**Given records:**
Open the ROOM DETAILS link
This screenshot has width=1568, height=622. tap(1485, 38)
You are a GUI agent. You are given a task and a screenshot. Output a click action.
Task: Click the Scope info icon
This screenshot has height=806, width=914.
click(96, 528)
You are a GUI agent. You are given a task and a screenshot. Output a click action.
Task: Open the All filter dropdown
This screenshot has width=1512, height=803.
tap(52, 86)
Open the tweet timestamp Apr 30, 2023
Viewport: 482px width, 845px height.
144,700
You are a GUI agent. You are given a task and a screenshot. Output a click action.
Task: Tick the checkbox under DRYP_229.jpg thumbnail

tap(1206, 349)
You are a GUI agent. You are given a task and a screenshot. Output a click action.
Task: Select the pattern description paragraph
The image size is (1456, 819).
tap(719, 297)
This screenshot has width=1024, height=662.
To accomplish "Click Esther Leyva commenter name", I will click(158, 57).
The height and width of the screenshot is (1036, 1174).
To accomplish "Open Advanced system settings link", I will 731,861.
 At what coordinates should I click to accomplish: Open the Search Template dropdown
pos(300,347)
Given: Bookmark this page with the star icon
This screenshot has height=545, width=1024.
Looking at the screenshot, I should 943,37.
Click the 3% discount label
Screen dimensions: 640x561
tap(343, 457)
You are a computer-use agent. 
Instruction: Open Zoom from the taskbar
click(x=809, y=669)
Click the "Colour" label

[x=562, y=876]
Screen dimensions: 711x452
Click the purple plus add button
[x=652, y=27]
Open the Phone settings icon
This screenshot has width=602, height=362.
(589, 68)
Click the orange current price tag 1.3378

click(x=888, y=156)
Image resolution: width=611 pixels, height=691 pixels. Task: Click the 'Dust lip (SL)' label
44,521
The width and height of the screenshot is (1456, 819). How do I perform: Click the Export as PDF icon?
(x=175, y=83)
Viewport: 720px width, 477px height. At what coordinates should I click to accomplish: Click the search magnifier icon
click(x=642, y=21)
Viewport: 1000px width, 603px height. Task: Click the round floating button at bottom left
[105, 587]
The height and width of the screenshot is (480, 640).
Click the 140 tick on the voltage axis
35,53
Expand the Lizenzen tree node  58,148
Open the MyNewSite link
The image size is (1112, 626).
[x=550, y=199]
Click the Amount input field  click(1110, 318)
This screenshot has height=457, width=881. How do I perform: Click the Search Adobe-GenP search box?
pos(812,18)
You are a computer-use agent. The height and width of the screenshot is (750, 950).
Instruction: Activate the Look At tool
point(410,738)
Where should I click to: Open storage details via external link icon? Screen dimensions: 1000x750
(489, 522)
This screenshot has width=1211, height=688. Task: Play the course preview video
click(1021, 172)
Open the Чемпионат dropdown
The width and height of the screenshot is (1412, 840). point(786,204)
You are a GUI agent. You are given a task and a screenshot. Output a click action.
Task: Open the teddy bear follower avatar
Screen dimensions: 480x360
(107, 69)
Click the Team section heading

**Short task:** Revise the stretch of data from its start through the line containing "click(96, 528)", replacing "Scope info icon" with "Scope settings icon" and leaving everything else unchanged. Give back only those lines.

**Completed task:**
Open the ROOM DETAILS link
This screenshot has width=1568, height=622. tap(1485, 38)
You are a GUI agent. You are given a task and a screenshot. Output a click action.
Task: Click the Scope settings icon
This screenshot has height=806, width=914.
click(96, 528)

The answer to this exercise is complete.